Mikrowellen führen gebundenes Elektron und speichern so mehrere Bits
Atomphysik: Korrespondenzprinzip der Quantenmechanik an hoch angeregten Lithium-Atomen demonstriert
Rutherfords anschauliches Planetenmodell des Atoms sagt im Grenzfall sehr großer Bahnradien die Frequenz des abgestrahlten Lichts, die der Umlauffrequenz des Elektrons entspricht, letztlich korrekt voraus; genauer gesagt, entspricht sie den Abständen benachbarter Energieniveaus laut Bohrschem Atommodell. Wie amerikanische Experimentatoren herausfanden, lässt sich ein Valenzelektron mit einem Mikrowellenimpuls einer Frequenz, die der Umlauffrequenz entspricht, führen und durch eine Variation der Strahlungsfrequenz sogar auf höhere oder niedrigere Orbitale zwingen. Eine potentielle Anwendung wäre ein Datenspeicher, der wesentlich mehr als ein Bit pro Atom fasst – aber wohl erst im übernächsten Jahrzehnt.

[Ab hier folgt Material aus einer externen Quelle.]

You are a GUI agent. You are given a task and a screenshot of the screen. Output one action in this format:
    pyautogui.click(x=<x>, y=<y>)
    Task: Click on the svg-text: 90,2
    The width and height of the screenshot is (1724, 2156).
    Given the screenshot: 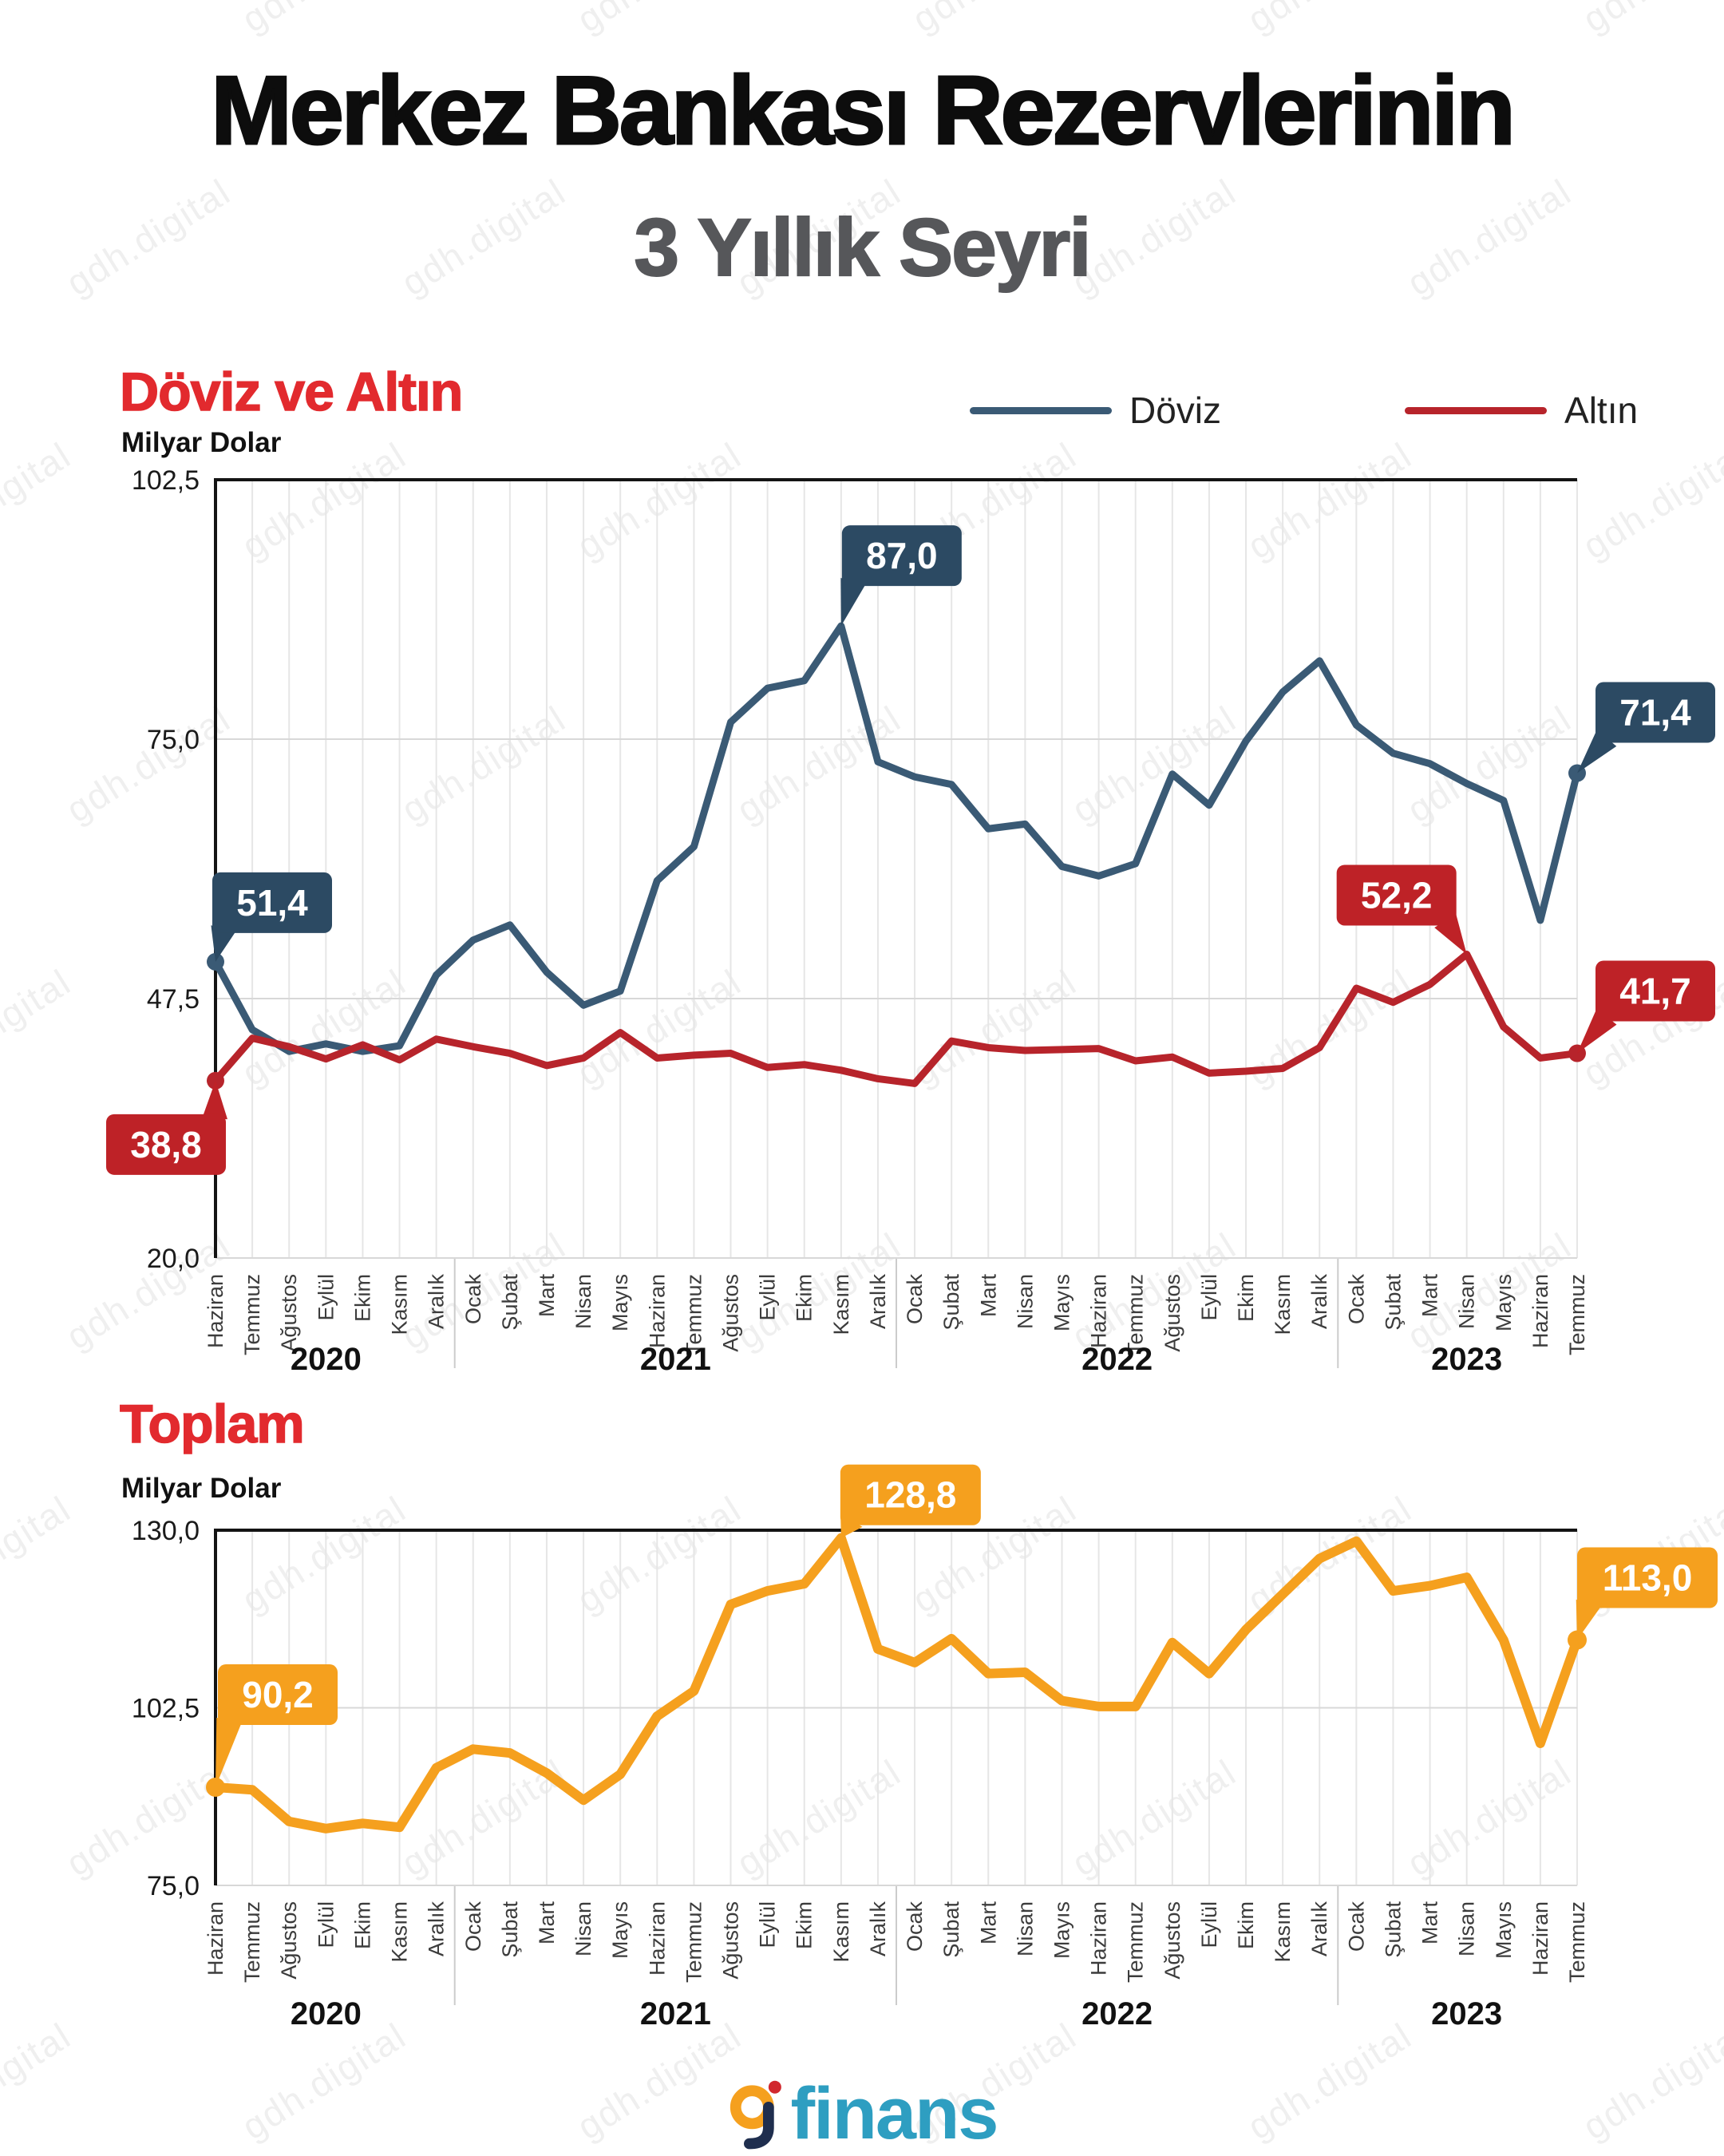 What is the action you would take?
    pyautogui.click(x=278, y=1694)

Seit der Entwicklung der Quantenmechanik Mitte der 20er Jahre ist das Rutherfordsche Atommodell nur noch von historischem Interesse. Wie die Quantenmechanik zeigt, führt die anschauliche Vorstellung dieses Planetenmodells für ein Wasserstoffatom im Grundzustand zu einer qualitativ unzutreffenden Voraussage: Das Elektron schwirrt – entgegen dem Planetenmodell – gar nicht um den Kern herum, sein Bahndrehimpuls verschwindet vielmehr, das Elektron schwingt sogar durch den Kern hindurch.
Für große Bahnradien und somit für große Hauptquantenzahlen n wird die Sache jedoch sehr wohl anschaulich: Fällt das Elektron in das nächste niedrigere Orbital, so strahlt es Licht ab, dessen Frequenz gleich der des Bahnumlaufs laut Rutherfordschem Planetenmodell ist. Kurz gesagt: das Elektron verhält sich wie eine Antenne.
Anschauung führt auf den Holzweg
Dieser Sachverhalt nennt sich Korrespondenzprinzip: Die Quantenmechanik muss im Grenzfall sehr großer Bahnradien die klassische Mechanik reproduzieren. Atome mit einem Elektron in einem Orbital sehr großer Hauptquantenzahl weit über 10, also sehr großem Bahnradius, heißen Rydberg-Atome, das Elektron ist in diesem Fall sehr hoch angeregt, also fast bis an die Ionisationsgrenze.
Forscher der Universität von Virginia in amerikanischen Charlottesville gingen einen Schritt weiter: Sie packten mit einem gezirpten Mikrowellenimpuls einer Dauer von 500 Nanosekunden an Valenzelektronen von Lithium-Atomen an und zogen es so auf ein niedriges oder ein höheres Orbital.
Normalerweise regen Spektroskopiker Elektronenübergänge hingegen mit monochromatischen Licht an. Die Frequenz des Mikrowellenimpulses variierte zwischen 13 und 19 GHz. Mittels eines Farbstofflasers regten sie das Valenzelektron des Alkali-Atoms vorher auf ein Orbital nahe der Ionisationsschwelle an.
Die Umlauffrequenz ändert sich entsprechend der zwischen Anfang und Ende des Pulses variierten Mikrowellenfrequenz. Den Frequenzen 13 und 19 Gigahertz entsprechen Orbitale mit den Hauptquantenzahlen n=79 beziehungsweise 70, im Grundzustand des Lithium-Valenzelektrons ist n gleich 2. Nachweisen lassen sich die angeregten Elektronen mittels Feldionisation, ein Effekt, der vom Tunneln herrührt. Je niedriger die Bindungsenergie, desto kleiner die mindestens erforderliche elektrische Feldstärke. Die amerikanischen Forscher berichteten ihre Ergebnisse in der Online-Ausgabe der Zeitschrift Science am 10. Februar 2005.
Datenverarbeitung als denkbare, künftige Anwendung
Als potentielle Anwendung der Rydberg-Atome nennen die Autoren die Datenverarbeitung. Laut Brockhaus-Lexikon, Ausgabe 2002, ließen sich theoretisch viele Bits, jedenfalls mindestens ein Byte, mit einem einzigen Atom hoher Ordnungszahl speichern, die Information trügen dann mehrere hoch angeregte Elektronen, wobei die Daten als elektronische Energieniveaus zu codieren wären. Das ist jedoch Science-Fiction.